| EXERCISE DETAILS |
Report each line from the entries in which "agent" can be found.
•••••
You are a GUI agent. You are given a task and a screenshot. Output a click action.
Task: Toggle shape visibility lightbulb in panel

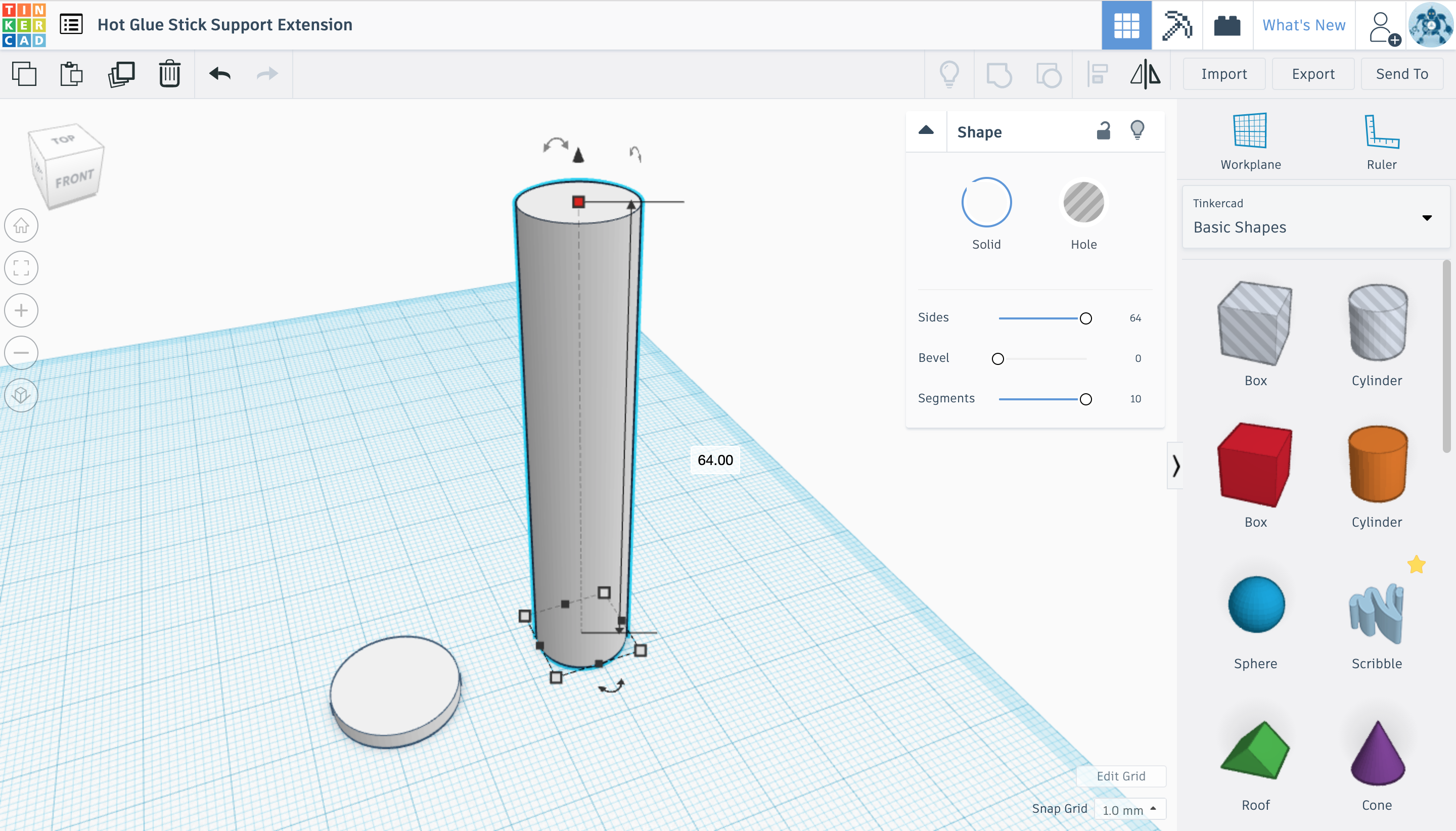[1137, 131]
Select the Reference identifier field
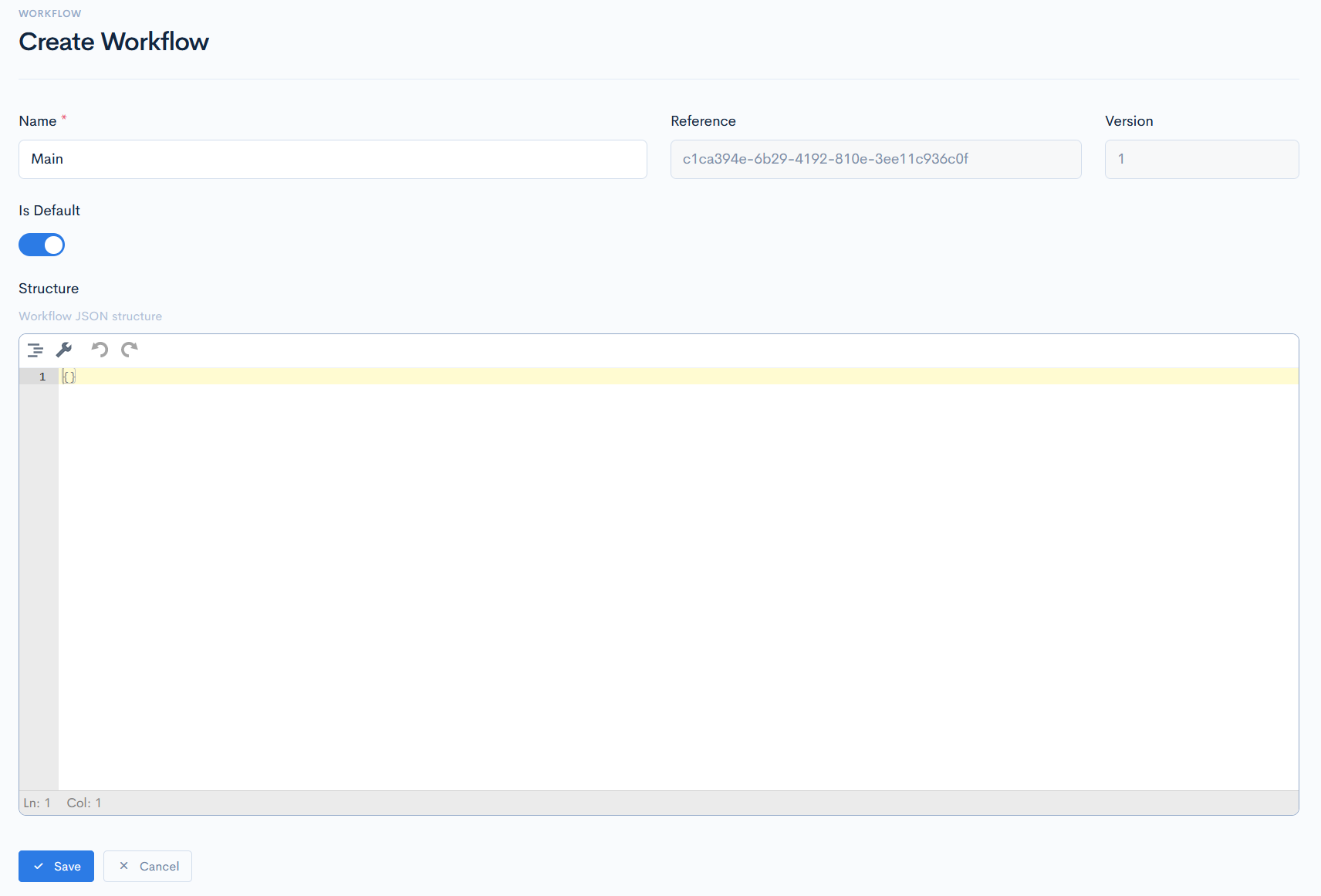The height and width of the screenshot is (896, 1321). [x=875, y=159]
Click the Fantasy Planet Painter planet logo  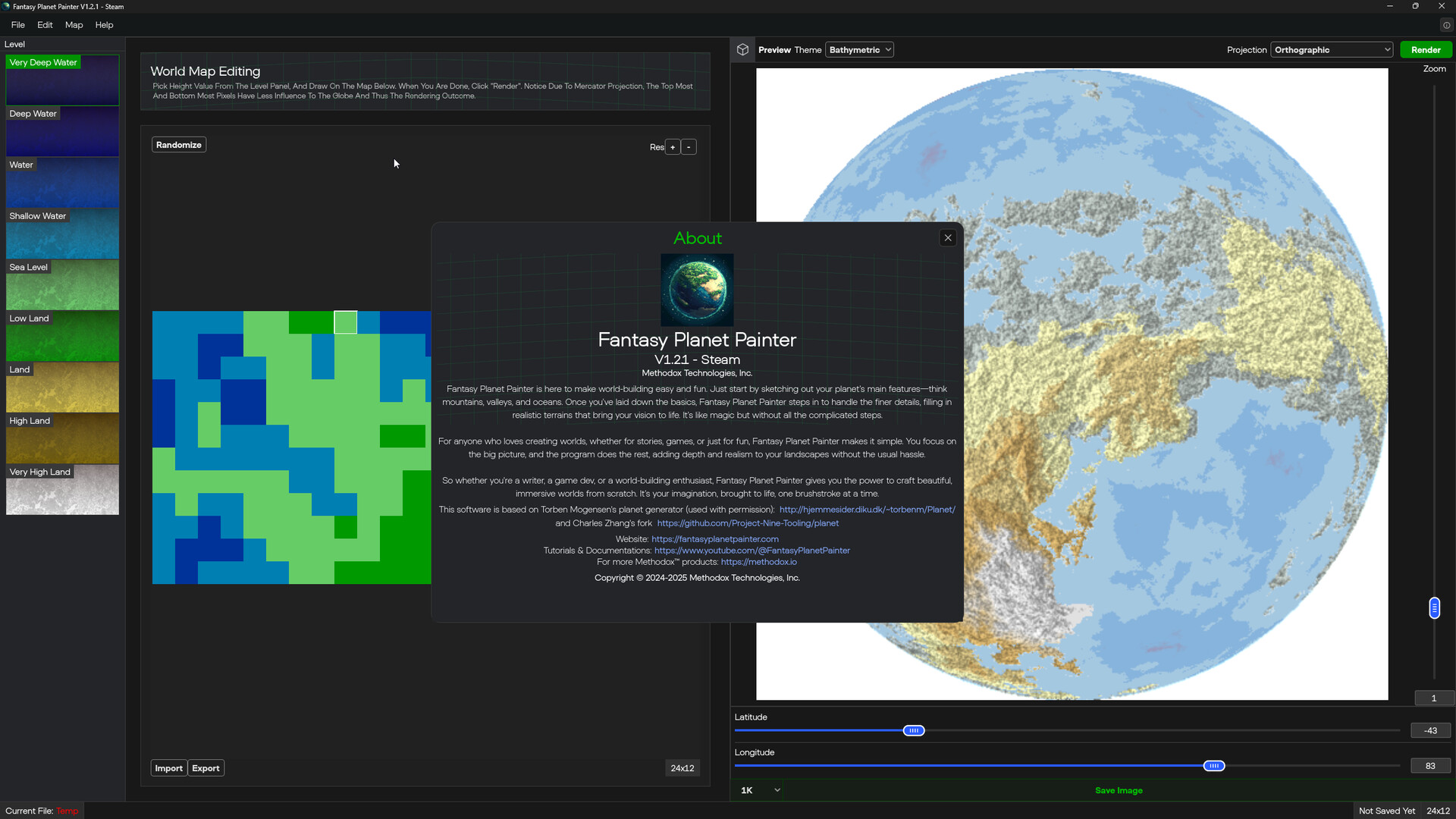click(697, 290)
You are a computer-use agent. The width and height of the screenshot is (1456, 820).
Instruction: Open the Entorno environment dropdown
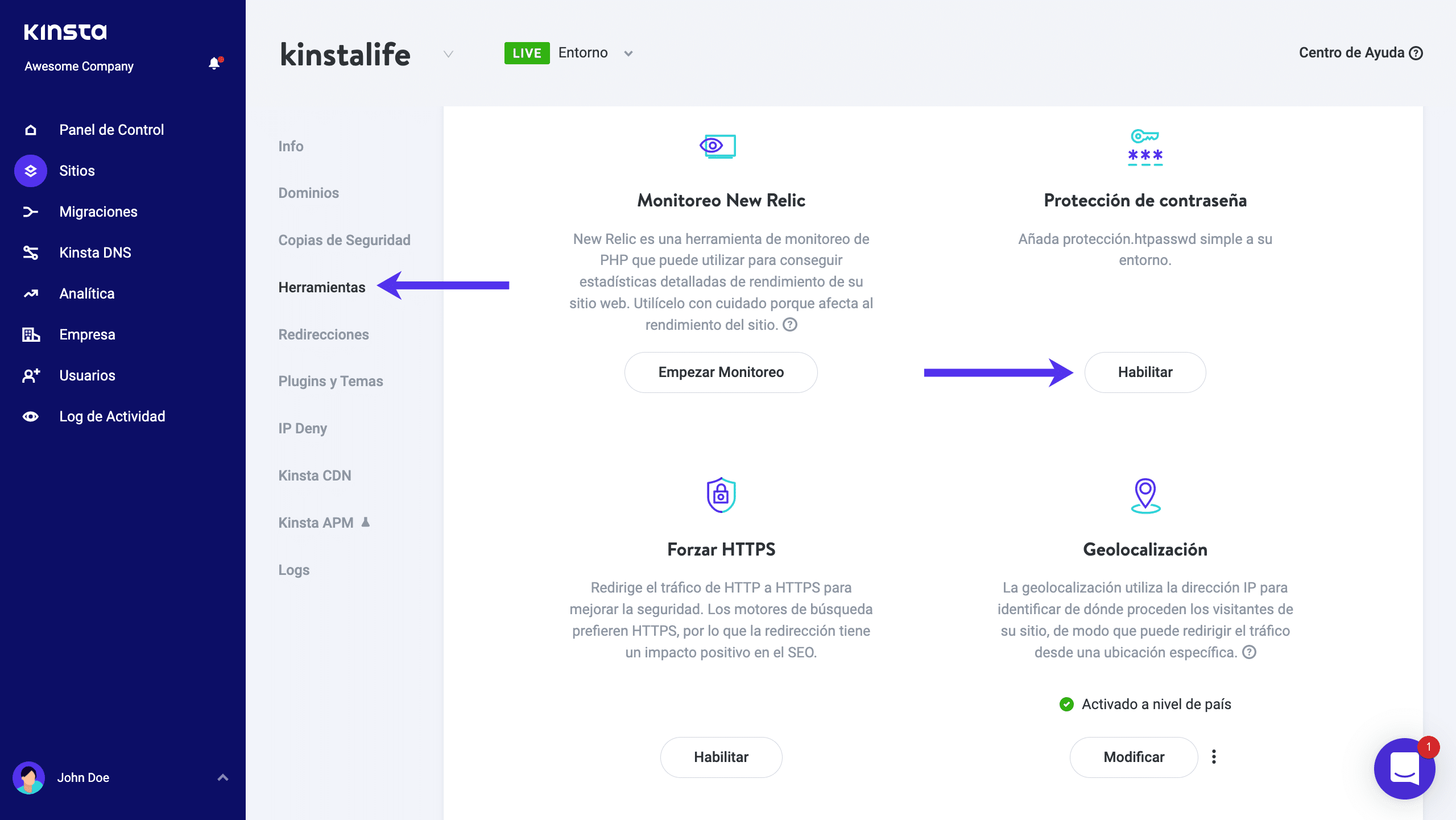(x=628, y=53)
•••••
| EXERCISE RESULT |
You are a GUI agent. You are given a task and a screenshot. Output a click action.
You are a computer-use agent. The width and height of the screenshot is (1456, 820).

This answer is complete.